Now you can’t deliver because your supply chain doesn’t match the demand — immediately you are breaking the trust that you’ve created in the community. And that hampers your credibility, so when you come to them again offering COVID-19 testing or any other service, people may be sceptical that you have the supplies to do what you say you will.
In the time of COVID-19, something as logistical as making sure your supply chains are streamlined to ensure you have a continuous supply of the resources you need is important, but there are real limitations.
Delivery delays for personal protective equipment such as masks and gloves, and also testing kits, remain a looming possibility given global shortages. Additionally, teams struggled to meet earlier testing targets of close to 2 000 tests a day, managing to do only between 1 000 and 1 500 daily tests.
The queues at the testing sites are long, but the community is coming to know the Chaps team and rely on them for rapid, reliable COVID-19 testing results. And partnering with a private lab, led by Global Health Innovations and the University of KwaZulu Natal, means that results are being processed within 48 hours.
Lesson three: Get out ahead of the myths and the stigma
But the biggest lesson South Africa could learn from COVID-19 is something we also saw with past efforts to increase the uptake of VMMC and antiretrovirals for HIV-positive clients: Don’t roll out a public health response without adequate knowledge, or information dissemination, to communities.
We make the mistake time and time again of thinking that we send information out that everybody in the country has access to — and that’s not always the case in a country where many don’t have television sets or internet data.
And when people don’t have access to good public health information tailored for them and in ways they can access, myths take hold that are difficult to dispel later. For example, when VMMC programmes were rolled out, people didn’t sign up for the procedure because they didn’t trust that it could help protect men from HIV infection via vaginal sex.
So the lesson that we’ve learned is that a public health response should always be focused on those most at risk with associated and relevant communication channels.
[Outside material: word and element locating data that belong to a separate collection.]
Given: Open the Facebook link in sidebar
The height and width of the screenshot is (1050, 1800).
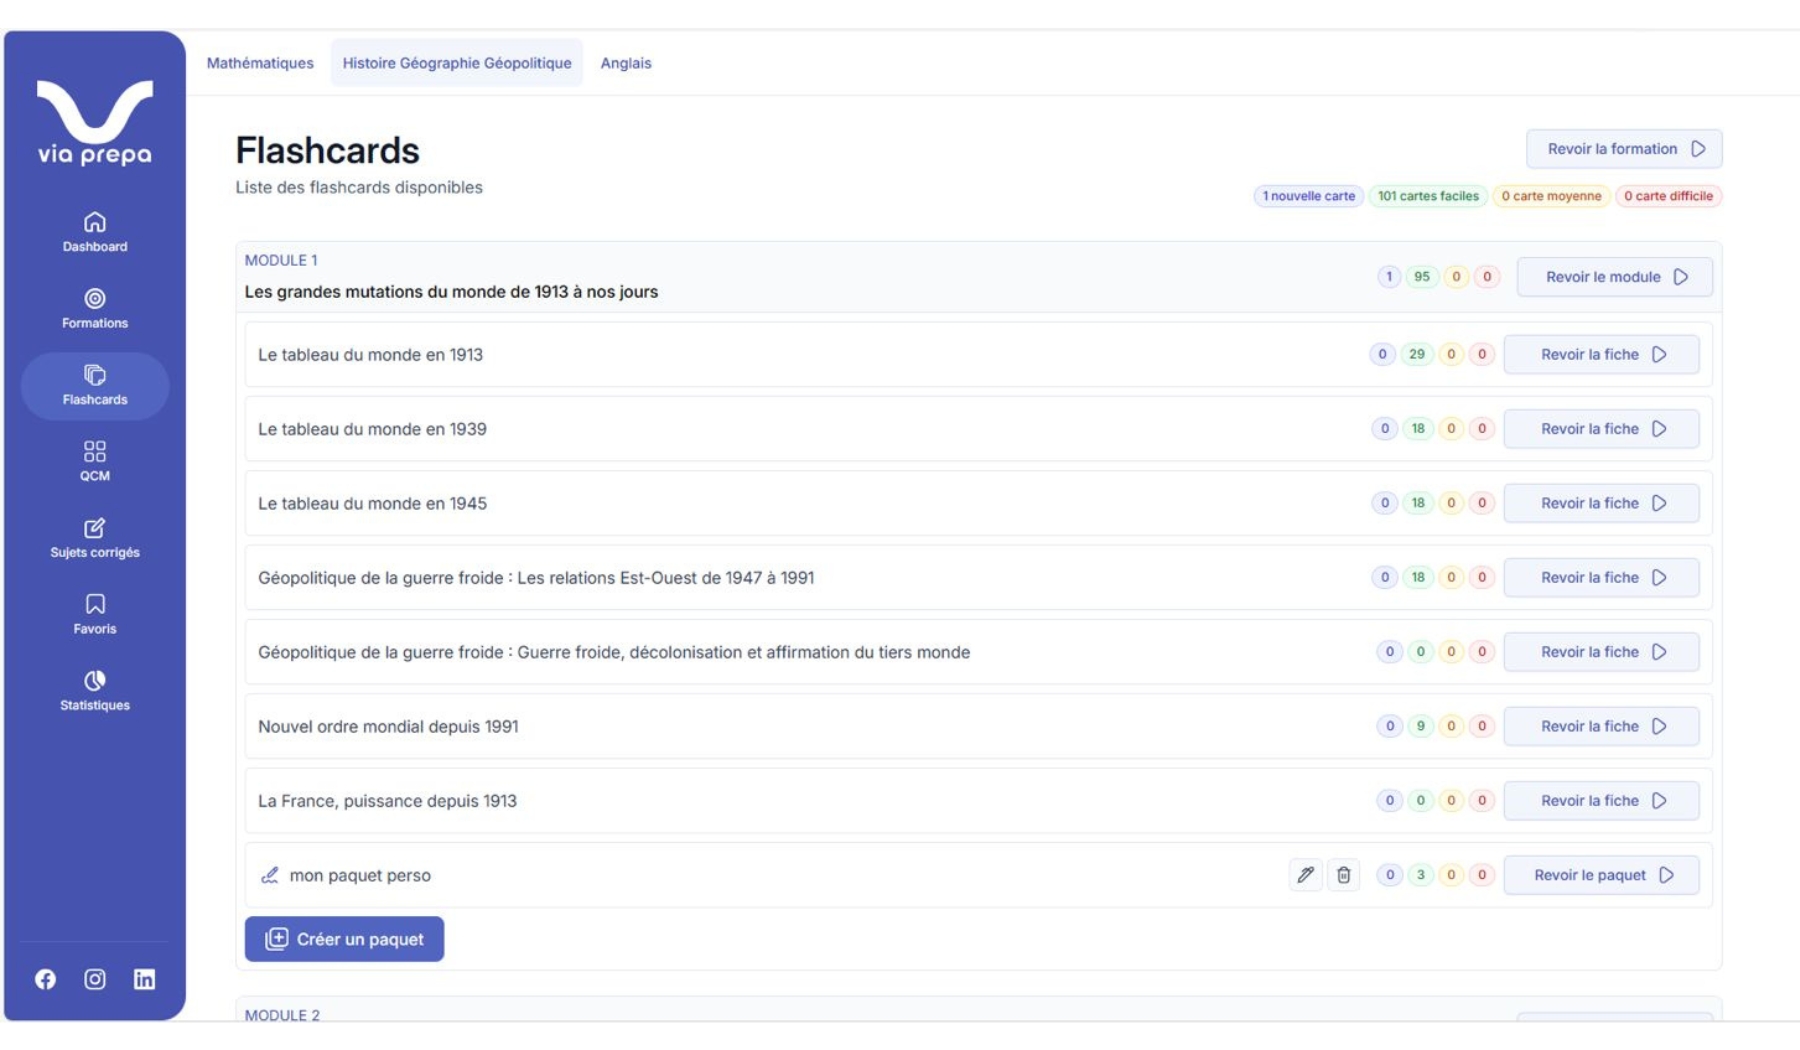Looking at the screenshot, I should (46, 979).
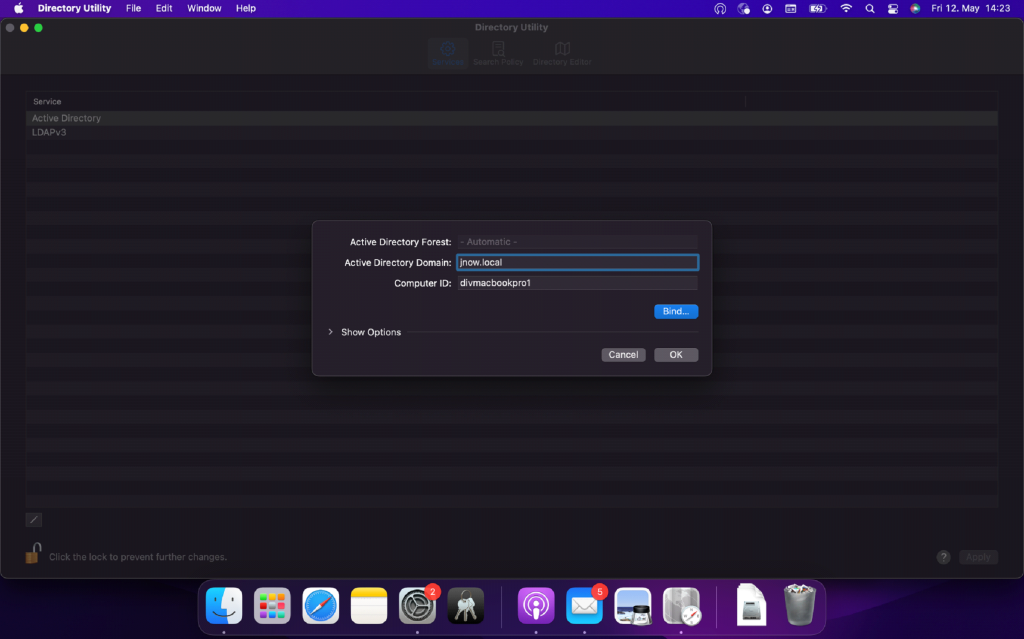Click the Active Directory Domain field

click(x=577, y=262)
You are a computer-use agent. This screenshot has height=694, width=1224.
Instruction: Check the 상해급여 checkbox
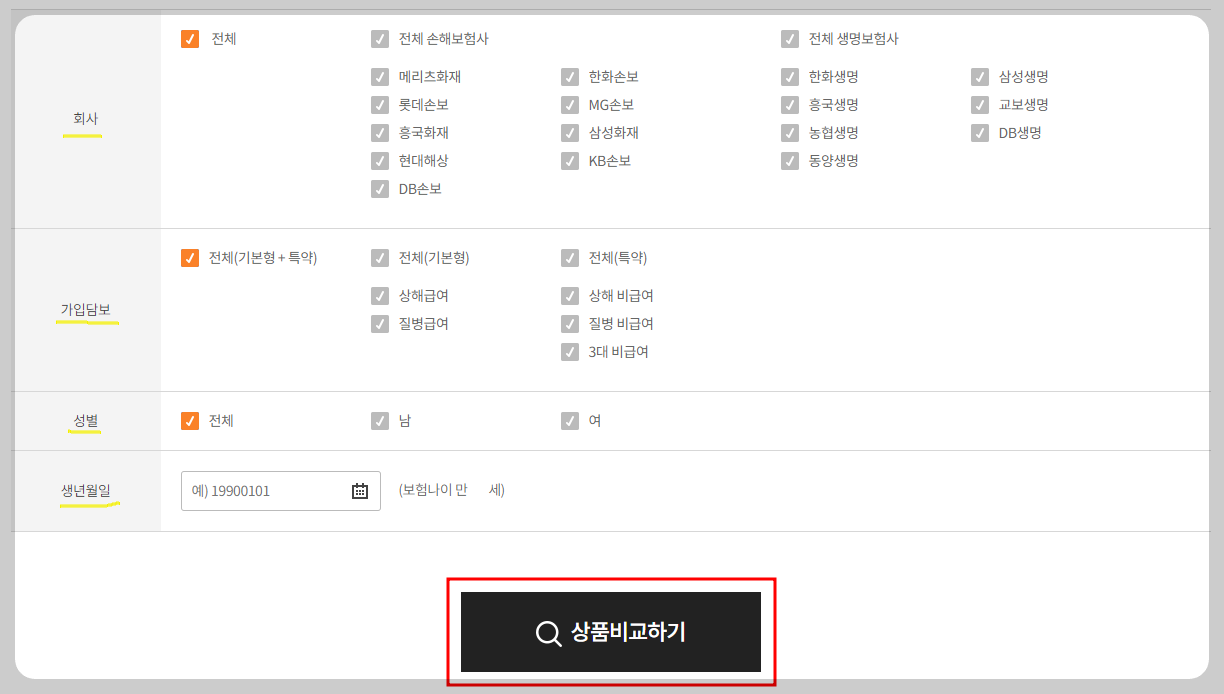(379, 295)
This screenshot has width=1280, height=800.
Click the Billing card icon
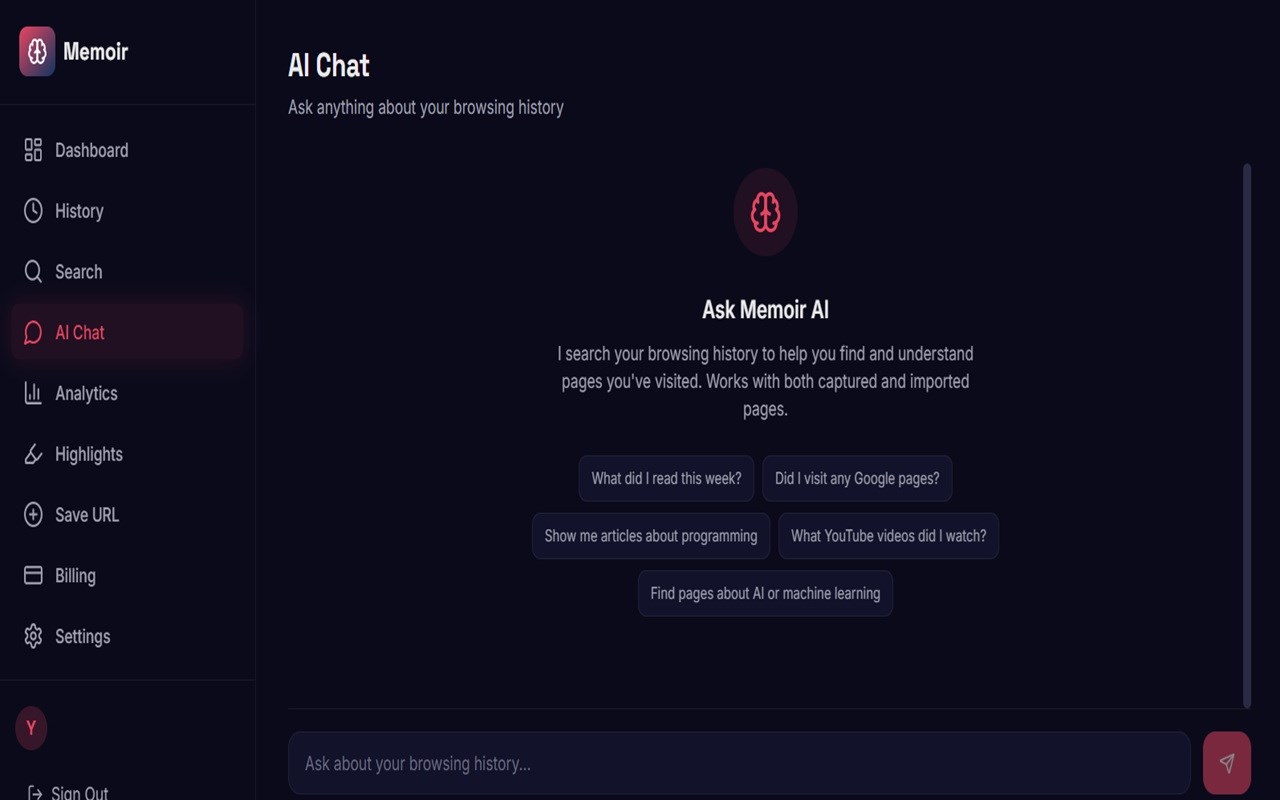[x=33, y=576]
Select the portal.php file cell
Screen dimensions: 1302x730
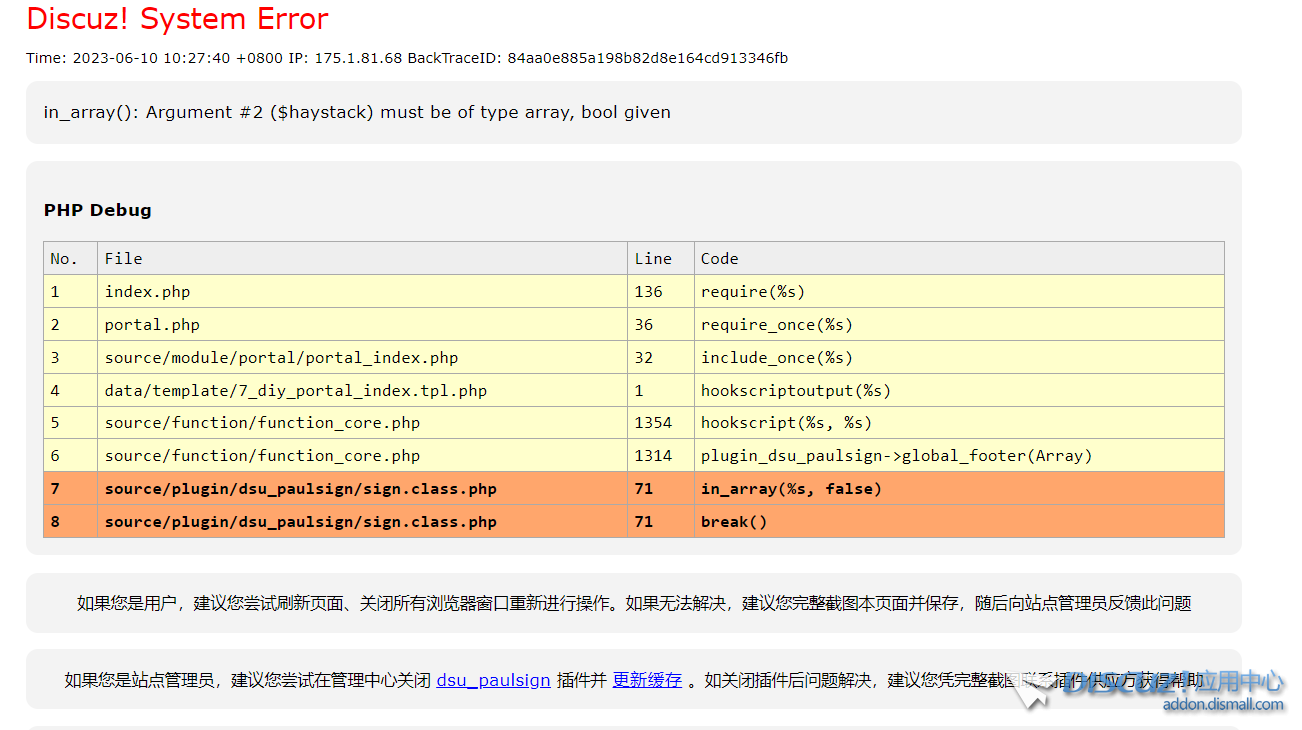click(x=152, y=325)
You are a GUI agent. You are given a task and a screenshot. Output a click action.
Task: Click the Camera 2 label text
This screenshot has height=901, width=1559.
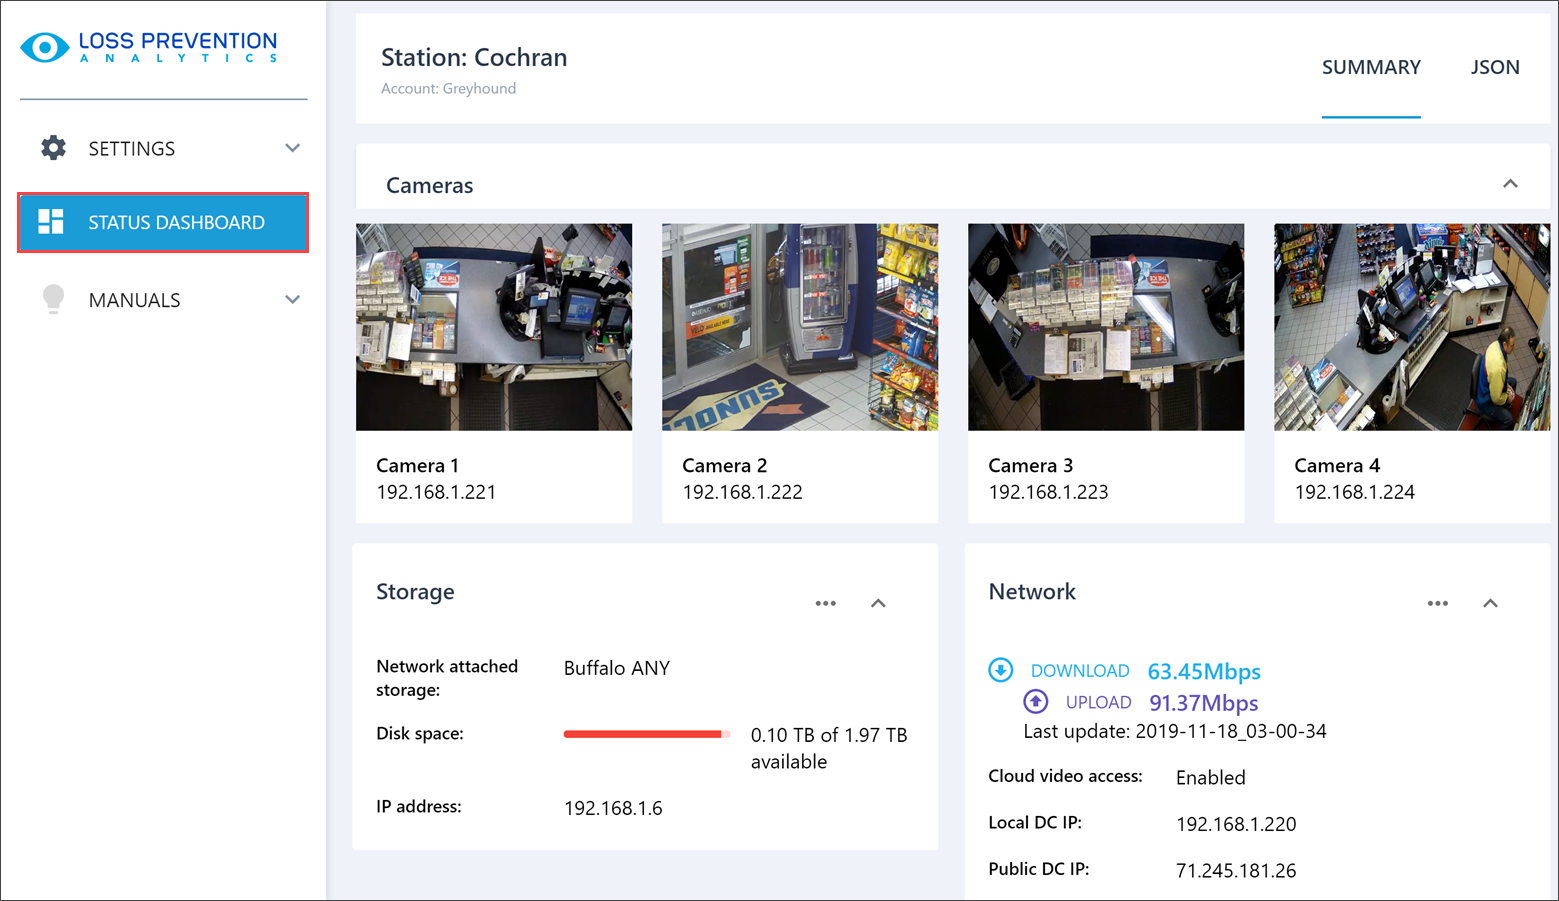pos(724,465)
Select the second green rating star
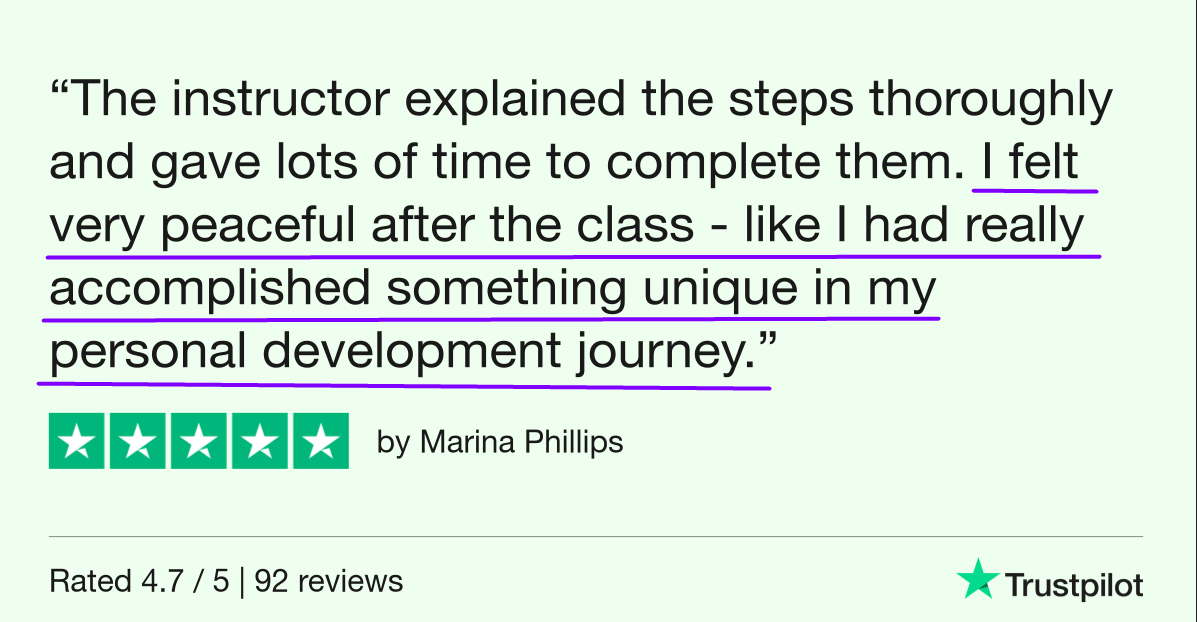The height and width of the screenshot is (622, 1197). pyautogui.click(x=139, y=441)
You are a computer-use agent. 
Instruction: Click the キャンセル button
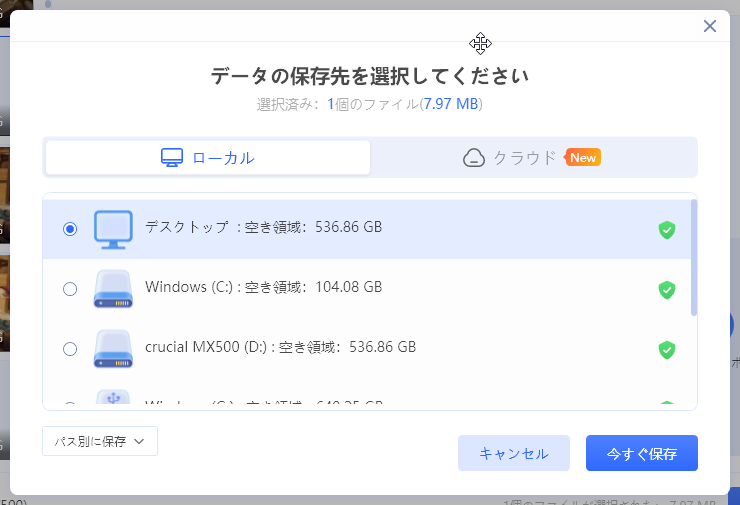[x=513, y=453]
[WATCH] Six COVID-19 myths busted
This is especially important as we become increasingly aware of the stigma associated with COVID-19. Recently, we ran a small online survey in some of the areas in which we work. Many people knew about COVID-19, although a few reported that they didn’t believe it actually existed. But many people said they were fearful to test, some because they were afraid if they tested positive for COVID-19 they would suffer interpersonal violence and community backlash — something we also heard during the early days of the HIV response in South Africa.
In VMMC, we’ve used community champions — or men who have undergone medical male circumcision — to help disseminate information in the community and recruit others. They have great credibility because they are trusted by the community and that’s something South Africa can capitalise on for COVID-19: Finding local leaders, training and teaching them, and getting them out to spread the message about COVID-19 in their communities.
Jacqueline Pienaar is technical director at The Aurum Institute. She’s a public health specialist with a background in sexual and reproductive health and HIV prevention and treatment.